Un resto affiche une pancarte dans sa fenêtre : « Vin nature, btl ou caisse ».

François Legault souhaitait l'adoption d'un projet de loi dès vendredi pour autoriser les restaurants à vendre de l'alcool à emporter.

Photo : Radio-Canada / Ivanoh Demers

Laurianne Croteau

Les Québécois peuvent maintenant se faire livrer de l’alcool par des tiers comme SkipTheDishes ou DoorDash à l'achat d'un repas. Il sera aussi dorénavant autorisé de consommer de l'alcool sans l'accompagner de nourriture dans les salles à manger des restaurants encore ouverts.

Les restaurateurs qui n'avaient pas de livreurs pourront désormais livrer de la bière et du vin à leurs clients qui achètent également de la nourriture. Les spiritueux ne seront toutefois pas autorisés, ni la vente d'alcool à emporter sans nourriture, tel que le réclamaient des restaurateurs sur les médias sociaux.

Les restaurateurs qui effectuent eux-mêmes la livraison peuvent vendre de l'alcool pour accompagner un repas depuis 2002, mais ceux qui utilisent les services d'un tiers n'y étaient auparavant pas autorisés.

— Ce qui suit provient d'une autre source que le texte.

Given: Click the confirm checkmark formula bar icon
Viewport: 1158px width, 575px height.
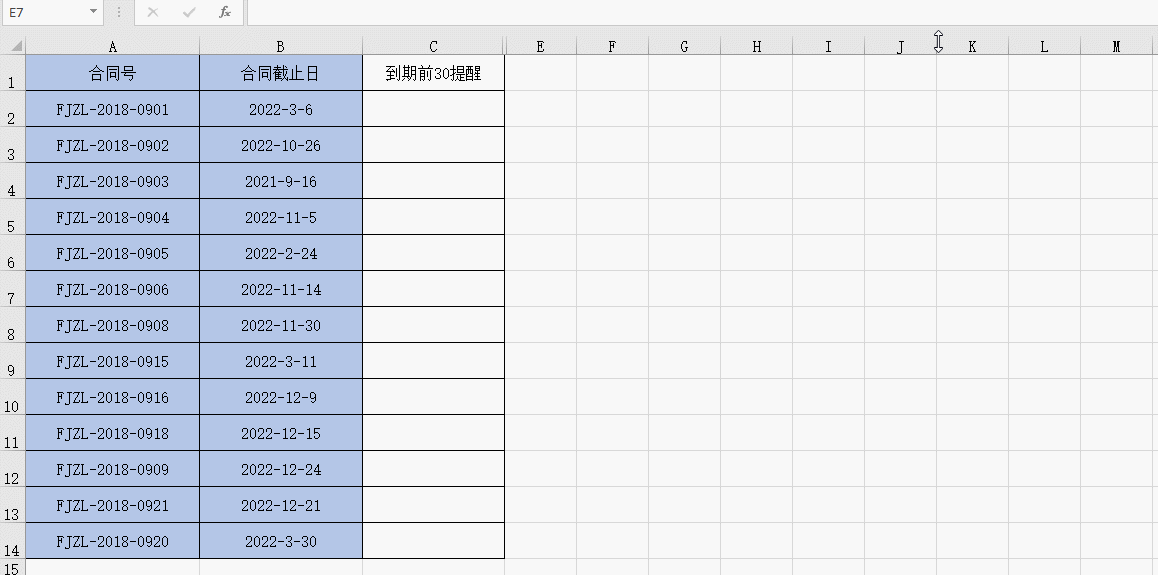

On a travaillé jusqu'à 22 h 30 hier soir, a avoué François Legault en conférence de presse. L’Assemblée nationale a adopté le projet de loi 72 in extremis avant l’ajournement des travaux. Tous les partis ont voté en faveur du projet de loi présenté en début de session parlementaire par la ministre de la Sécurité publique, Geneviève Guilbault.

Des réactions positives

La nouvelle est un véritable soulagement pour les restaurateurs, selon la Fédération canadienne de l'entreprise indépendante (FCEI) et l’Association Restauration Québec (ARQ), qui a réagi sur Twitter.

 Les petits restaurants de quartier et les bars entrevoient une lumière d'espoir. Certains pourront convertir leur permis vers un permis de restaurant et d'autres auront la possibilité de mieux rejoindre leur clientèle en livrant de l'alcool avec leurs repas, a affirmé le vice-président de la FCEI, François Vincent, par voie de communiqué.

C’est une bouffée d’air dans une période difficile pour l’Association des microbrasseries du Québec, qui estime que la possibilité pour un restaurant de servir de l’alcool sans l’obligation de commander un repas est une mesure qui sera positive pour les microbrasseries.

Cette loi est un pas dans la bonne direction, admet le député de Québec solidaire Alexandre Leduc, mais il estime que beaucoup reste encore à faire pour assurer l’équité entre tous les acteurs de l’industrie.

Les bars et les microdistilleries sont les grands perdants dans le projet de loi 72 : ils en arrachent autant que les restaurants, mais ils n’auront droit à aucun assouplissement pour passer à travers le temps des Fêtes.

Alexandre Leduc, député d'Hochelaga-Maisonneuve
Un contenu vidéo est disponible pour cet article

Une campagne de « désobéissance civile »

Des restaurateurs québécois ont lancé jeudi une opération de désobéissance civile et invitent leurs pairs à vendre du vin sans servir de repas.

Deux personnes échangent une bouteille de vin et de l'argent.

Des restaurateurs estiment que le gouvernement aurait dû modifier les conditions de leur permis d'alcool dans les circonstances actuelles.

Photo : Facebook

Plusieurs restaurants ont publiquement appuyé la campagne, comme le célèbre Au Pied de Cochon, Vin Mon Lapin et le groupe Joe Beef-Liverpool House. Les propriétaires de ces établissements sont en colère et estiment avoir été sacrifiés par des décisions « déraisonnables ».

Un choix politique

Le mouvement des restaurateurs a été lancé à la suite des déclarations du directeur de santé publique du Québec, le Dr Horacio Arruda, qui a avoué mercredi, devant une commission parlementaire, qu’il n’avait pas recommandé la fermeture des salles à manger cet automne, et qu'il s'agissait en fait d'une décision gouvernementale.

François Legault a soutenu en conférence de presse jeudi avoir pris la bonne décision en fermant les salles à manger des restaurants dans les zones rouges.

Plus de la moitié des restaurants sont à risque de fermer au cours des six prochains mois, selon une étude de l’association Restaurants Canada, publiée mardi. Huit restaurants sur dix perdent de l’argent ou survivent à peine. Et 65 % d’entre eux fonctionnent à perte, tandis que 19 % ne font qu’atteindre le seuil de rentabilité.